*Exercise aim:* Return only the lines of the listing below that run from the line with "You are a GUI" through the line with "Given: Click inside", both ends included, exactly as written.

*Provided records:*
____________

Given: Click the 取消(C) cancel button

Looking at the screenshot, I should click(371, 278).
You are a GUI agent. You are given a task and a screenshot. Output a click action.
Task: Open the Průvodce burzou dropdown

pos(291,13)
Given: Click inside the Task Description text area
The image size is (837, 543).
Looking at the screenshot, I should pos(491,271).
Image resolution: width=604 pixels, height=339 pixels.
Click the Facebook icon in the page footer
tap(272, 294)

____________

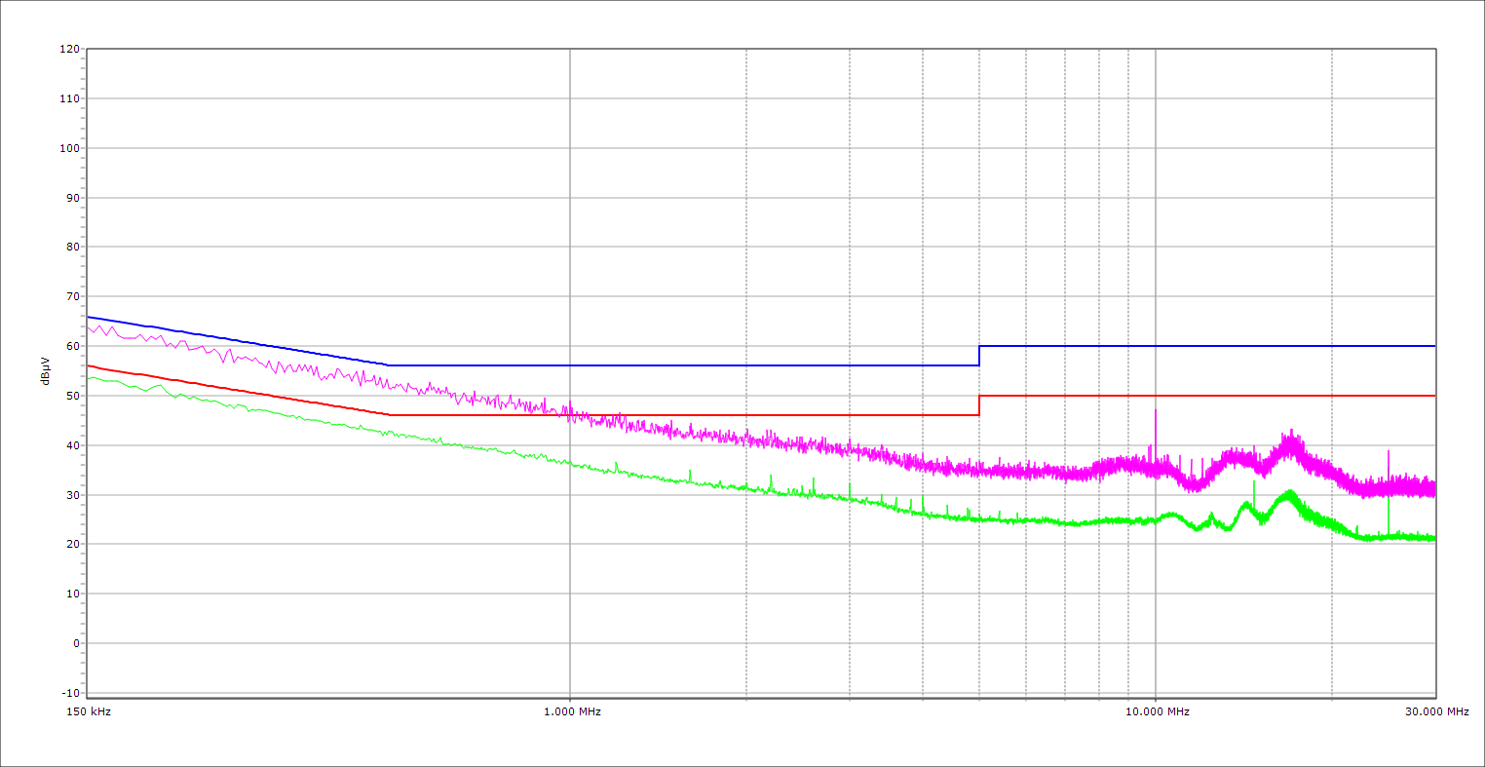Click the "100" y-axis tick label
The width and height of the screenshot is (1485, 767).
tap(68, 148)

____________

*Solution to this exercise:*
You are a GUI agent. You are given a task and a screenshot. Output a click action.
Task: Open the Průvodce burzou dropdown

pos(291,13)
Given: Click inside the Task Description text area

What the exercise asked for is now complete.